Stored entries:
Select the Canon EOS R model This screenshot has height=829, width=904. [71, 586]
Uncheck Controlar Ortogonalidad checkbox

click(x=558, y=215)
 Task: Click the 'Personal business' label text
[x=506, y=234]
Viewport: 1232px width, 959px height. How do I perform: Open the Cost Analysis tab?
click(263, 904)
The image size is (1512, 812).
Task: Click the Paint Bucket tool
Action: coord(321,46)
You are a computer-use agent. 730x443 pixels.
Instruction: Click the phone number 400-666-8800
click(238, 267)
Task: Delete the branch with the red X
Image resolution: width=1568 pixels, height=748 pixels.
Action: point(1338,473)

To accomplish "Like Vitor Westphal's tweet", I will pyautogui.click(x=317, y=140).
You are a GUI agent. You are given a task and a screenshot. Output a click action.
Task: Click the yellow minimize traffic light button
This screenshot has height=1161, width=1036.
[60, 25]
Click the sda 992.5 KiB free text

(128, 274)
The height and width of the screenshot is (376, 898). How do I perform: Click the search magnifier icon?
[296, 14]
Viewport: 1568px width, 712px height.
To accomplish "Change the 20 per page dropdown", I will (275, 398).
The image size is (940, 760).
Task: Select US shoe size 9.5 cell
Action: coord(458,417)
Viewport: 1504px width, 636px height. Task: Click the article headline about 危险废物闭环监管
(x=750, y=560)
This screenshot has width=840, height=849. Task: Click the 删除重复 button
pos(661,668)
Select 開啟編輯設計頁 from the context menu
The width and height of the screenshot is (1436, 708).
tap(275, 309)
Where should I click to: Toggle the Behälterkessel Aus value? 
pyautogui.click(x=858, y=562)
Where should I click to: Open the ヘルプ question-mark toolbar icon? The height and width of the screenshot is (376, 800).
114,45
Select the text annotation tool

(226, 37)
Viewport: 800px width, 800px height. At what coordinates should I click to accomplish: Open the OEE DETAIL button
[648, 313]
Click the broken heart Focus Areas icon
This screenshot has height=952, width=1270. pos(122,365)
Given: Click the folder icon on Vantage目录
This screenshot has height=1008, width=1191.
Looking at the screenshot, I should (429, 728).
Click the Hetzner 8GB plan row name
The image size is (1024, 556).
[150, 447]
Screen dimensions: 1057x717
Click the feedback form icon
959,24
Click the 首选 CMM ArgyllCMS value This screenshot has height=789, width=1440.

* **What is expected**
The number alone, please: how many lines in the data contain the string "agent"?

* **Answer section**
2